*Brano scelto:*
----------------------------------------
Gli obiettivi cui guardano gli autori di malware sono radicalmente mutati rispetto al passato. Oggi i malware vengono creati per sottrarre informazioni di autenticazione sui vari servizi online, per acquisire identità altrui, per usare i computer “infettati”, in modo automatizzato, per l’invio di campagne spam, per rubare credenziali d’accesso a servizi di online banking ed informazioni relative a carte di credito.
Affinché un malware possa raggiungere il suo scopo, è necessario che questo possa passare del tutto inosservato all’utente. E’ questa una sostanziale differenza rispetto a quanto abbiamo assistito in passato. Diversamente rispetto a qualche anno fa, quando i malware ambivano a diffondersi sul maggior numero di sistemi possibile provocando, quindi, un’inevitabile eco sui media, oggi l’obiettivo di coloro che sviluppano componenti nocivi, è quello di mettere in atto tutte le tecniche per evitare di insospettire le varie suite per la sicurezza o gli utenti stessi.
Tra le tecniche impiegate in fase di progettazione del malware vi sono anche meccanismi automatici di controllo che effettuano test con i principali motori di scansione antivirus: ogni variante del malware si sottopone all’esame in modo tale da accertarsi di non essere riconosciuta dalla maggior parte dei motori. L’obiettivo non è quello di scampare al riconoscimento di tutti gli “engine” ma di evitare il rilevamento da parte della maggioranza di essi, anche nel caso in cui dovessero risultare attivate tutte le tecniche di rilevamento proattive (euristica, analisi comportamentale, blocco di attività specifiche in base alla specifica tipologia,…).
Il controllo automatico è paradossalmente facilitato dalla disponibilità, in Rete, di servizi come Jotti, VirusTotal, oltre a tutti i meccanismi online offerti dai vari produttori antivirus. Per lo stesso scopo vengono usati anche servizi di “sandboxing” online quali CWSandbox, Norman ed Anubis. Si chiama “sandbox” un’area protetta e sorvegliata all’interno della quale possono essere ad esempio eseguite applicazioni maligne senza che queste possano realmente interferire con il sistema operativo vero e proprio. Le tecniche di “sandboxing” sono quindi uno strumento eccellente per lo studio di ogni genere di malware.
----------------------------------------
*Materiale mostrato:*
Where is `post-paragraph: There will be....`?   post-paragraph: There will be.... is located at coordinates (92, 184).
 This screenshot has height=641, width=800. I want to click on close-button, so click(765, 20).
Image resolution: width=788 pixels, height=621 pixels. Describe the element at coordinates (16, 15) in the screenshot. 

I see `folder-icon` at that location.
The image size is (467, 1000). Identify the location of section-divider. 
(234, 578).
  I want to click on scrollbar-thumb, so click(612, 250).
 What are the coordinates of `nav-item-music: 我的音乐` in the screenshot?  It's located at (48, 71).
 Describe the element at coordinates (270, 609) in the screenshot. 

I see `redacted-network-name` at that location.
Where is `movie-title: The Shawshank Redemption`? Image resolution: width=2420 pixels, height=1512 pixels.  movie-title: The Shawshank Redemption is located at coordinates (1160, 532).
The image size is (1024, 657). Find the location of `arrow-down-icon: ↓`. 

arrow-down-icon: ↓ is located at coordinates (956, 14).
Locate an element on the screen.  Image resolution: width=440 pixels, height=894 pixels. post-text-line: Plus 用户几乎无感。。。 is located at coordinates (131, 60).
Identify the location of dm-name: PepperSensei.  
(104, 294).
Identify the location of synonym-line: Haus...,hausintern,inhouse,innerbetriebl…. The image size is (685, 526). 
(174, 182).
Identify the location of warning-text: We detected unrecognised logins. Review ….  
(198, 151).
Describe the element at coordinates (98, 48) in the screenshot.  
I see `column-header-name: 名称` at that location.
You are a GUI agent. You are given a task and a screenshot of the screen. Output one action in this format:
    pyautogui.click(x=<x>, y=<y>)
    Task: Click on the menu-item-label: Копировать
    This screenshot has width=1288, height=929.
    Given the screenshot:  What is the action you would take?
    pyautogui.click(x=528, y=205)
----------------------------------------
*Consegna:*
Rinomina "media" in "giornali" nel brano sui malware, poi riporta il tratto che comincia con "Affinché un malware" e finisce con "gli utenti stessi.".

*Spazio risposta:*
Affinché un malware possa raggiungere il suo scopo, è necessario che questo possa passare del tutto inosservato all’utente. E’ questa una sostanziale differenza rispetto a quanto abbiamo assistito in passato. Diversamente rispetto a qualche anno fa, quando i malware ambivano a diffondersi sul maggior numero di sistemi possibile provocando, quindi, un’inevitabile eco sui giornali, oggi l’obiettivo di coloro che sviluppano componenti nocivi, è quello di mettere in atto tutte le tecniche per evitare di insospettire le varie suite per la sicurezza o gli utenti stessi.